(Extracted data entries)
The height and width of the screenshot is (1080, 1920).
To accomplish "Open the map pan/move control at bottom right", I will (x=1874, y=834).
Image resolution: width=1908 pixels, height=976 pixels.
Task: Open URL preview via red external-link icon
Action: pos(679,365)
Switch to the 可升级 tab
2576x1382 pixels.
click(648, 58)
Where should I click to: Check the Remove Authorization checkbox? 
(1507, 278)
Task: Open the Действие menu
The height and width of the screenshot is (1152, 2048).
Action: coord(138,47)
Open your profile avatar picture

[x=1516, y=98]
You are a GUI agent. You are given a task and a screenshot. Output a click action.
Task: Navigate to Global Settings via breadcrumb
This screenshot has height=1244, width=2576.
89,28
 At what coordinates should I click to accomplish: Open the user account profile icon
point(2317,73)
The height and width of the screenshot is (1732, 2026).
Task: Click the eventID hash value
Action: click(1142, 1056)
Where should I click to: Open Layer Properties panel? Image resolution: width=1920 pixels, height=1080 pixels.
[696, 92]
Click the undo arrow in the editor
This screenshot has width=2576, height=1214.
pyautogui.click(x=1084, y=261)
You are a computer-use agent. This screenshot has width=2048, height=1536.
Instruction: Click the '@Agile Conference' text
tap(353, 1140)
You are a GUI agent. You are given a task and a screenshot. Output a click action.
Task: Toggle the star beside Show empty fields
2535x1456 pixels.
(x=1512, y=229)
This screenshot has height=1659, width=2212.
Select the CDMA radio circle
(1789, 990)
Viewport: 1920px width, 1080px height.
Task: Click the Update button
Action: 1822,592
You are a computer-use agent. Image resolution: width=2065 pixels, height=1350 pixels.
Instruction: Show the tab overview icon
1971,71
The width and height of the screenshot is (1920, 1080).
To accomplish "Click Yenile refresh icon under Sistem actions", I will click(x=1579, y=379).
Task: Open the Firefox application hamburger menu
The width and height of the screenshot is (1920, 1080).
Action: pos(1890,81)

» About this task: On how many lines of the data does the word "computer" appear? Reply with the number alone.

» Response: 2